This week we are featuring the best blogs from our SPARK (Summer Program to Accelerate Regenerative medicine Knowledge) students. SPARK gives high school students a chance to spend their summer working in a world class stem cell research facility here in California. In return they write about their experiences and what they learned.
The blog that won second place comes from Emily Bunnapradist who spent her summer at Cedars-Sinai Medical Center in Los Angeles.
When I was in the third grade, my mom took me to the allergy wing in the UCLA Medical Center, hoping to find answers to a number of issues that accompanied my seemingly never-ending list of food allergies: dairy, eggs, nuts, legumes, and so on. Unexpectedly, without even an appointment, clinician Dr. Braskett spent an hour out of her already busy schedule just talking us through our worries in the lobby, checking out skin problems that arose as a result of my allergies and promising to see us again as soon as she could. Because of her overwhelming kindness and generosity, my mom and I went home with relieved smiles and assurance that my health concerns were manageable.

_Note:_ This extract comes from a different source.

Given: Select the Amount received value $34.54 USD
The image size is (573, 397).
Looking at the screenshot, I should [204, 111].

That was the day that I decided that I wanted to pursue medicine, to make an impact on people the way that she had on my family and me. However, my conception of the field of healthcare was quite limited. For the majority of my life, I was convinced that the only way to make a true connection in a patient’s well-being was as a clinician.
This unfounded claim quickly changed when I was accepted into the CIRM SPARK program at Cedars-Sinai. In the most action-packed summer I have ever had the opportunity to experience, I was exposed to the diverse field of healthcare. Transitioning between the clinical and research aspects of science, I saw firsthand the direct effect that researchers had on patients in fields I had not even considered.

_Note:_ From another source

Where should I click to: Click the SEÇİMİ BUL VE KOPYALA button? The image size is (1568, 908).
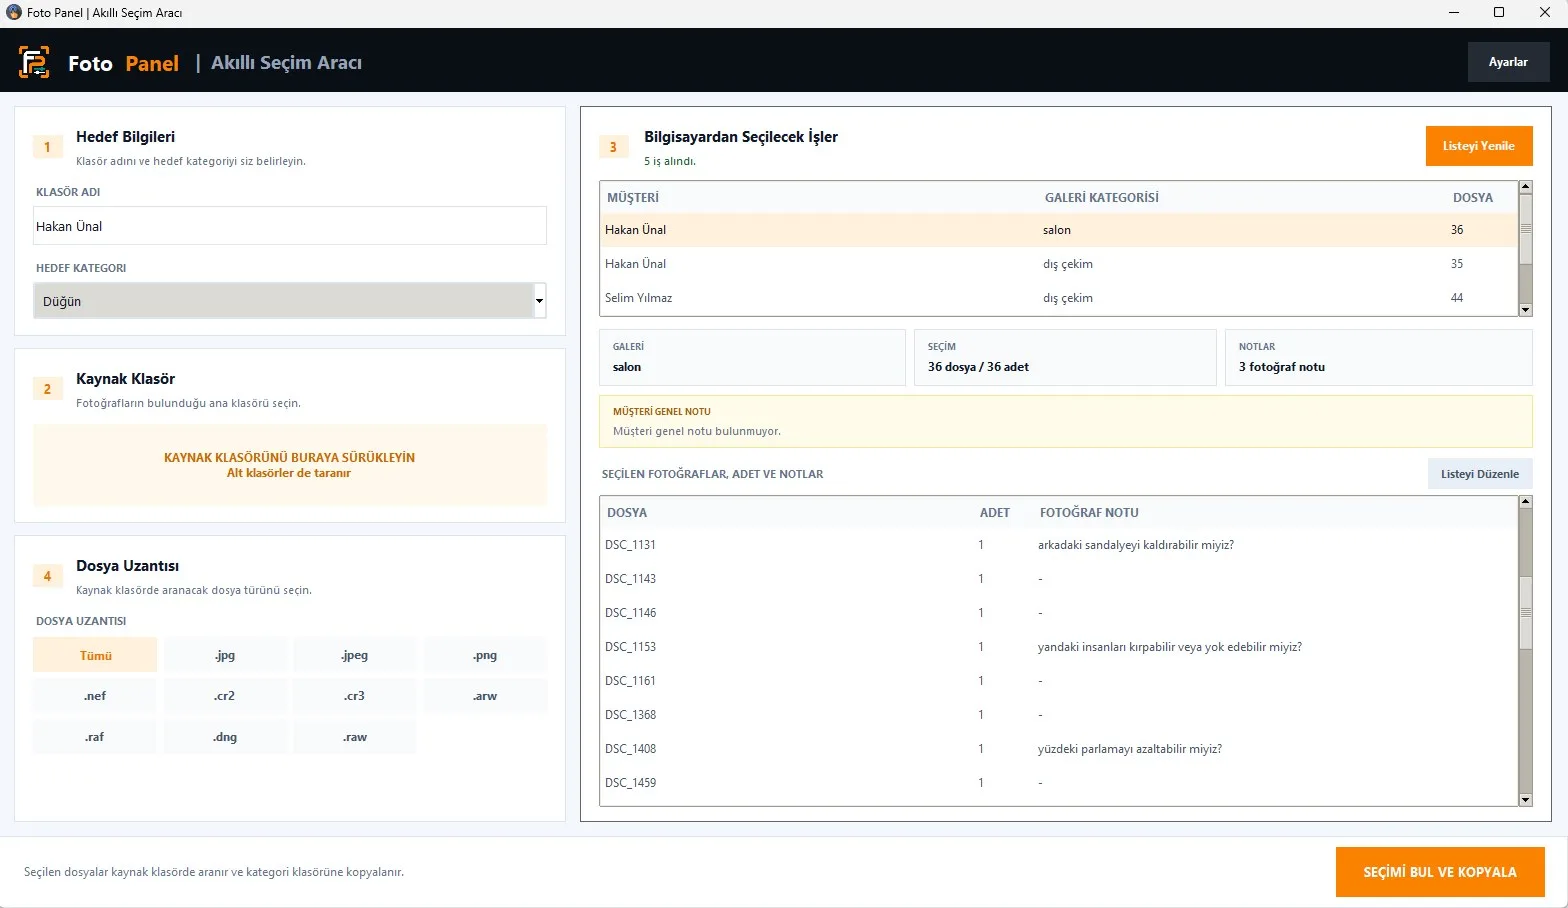click(x=1440, y=872)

While touring the blood transfusion facility at Cedars-Sinai, a technician proudly boasted about her connection to patient care in labeling and testing blood donations to ensure they were suitable for those in need. Upon viewing the imaging core, the manager of the center informed us about the revolutionary advances his team was making in developing software to identify cancerous indicators in patients. In visiting the microbiology lab, multiple lab scientists informed us about the hundreds of tests they perform on a daily basis to detect diseases such as influenza and adenovirus, without which clinicians wouldn’t be able to perform their job to the fullest degree.
In these past weeks, I have spent hundreds of hours in the lab. From drawing on sections with hydrophobic markers to loading gels with protein samples, I have gained tremendous experience in navigating a research environment. However, although I now know the mechanics of Western blots and immunostaining like the back of my hand, the most essential takeaways for me are not learning the procedures but understanding their applications. While I am now able to pipette fluids with a steady hand and make buffer solutions without second-guessing my calculations, I am also able to appreciate the science behind each protein band and cell plate. Being able to contribute to my project and hear about my peers’ experiments has shown me the scope of influence research can have on extending knowledge and generating cures to diseases.
While I had initially considered research to be cold and isolating, I have found more warmth and connection here than I believed possible. The passion that my mentors possess for their line of work, as well as their endless knowledge on essentially any topic imaginable, has shown me the importance and integrity of what they do.
I could not be more grateful to have the guidance of Dr. Mehrnoosh Ghiam and Dr. Adam Poe, who I have formed strong relationships with and have helped me accomplish what I have this summer. Their mentorship, along with the resources of Cedars-Sinai, have granted me the most productive and exciting summer I’ve had yet!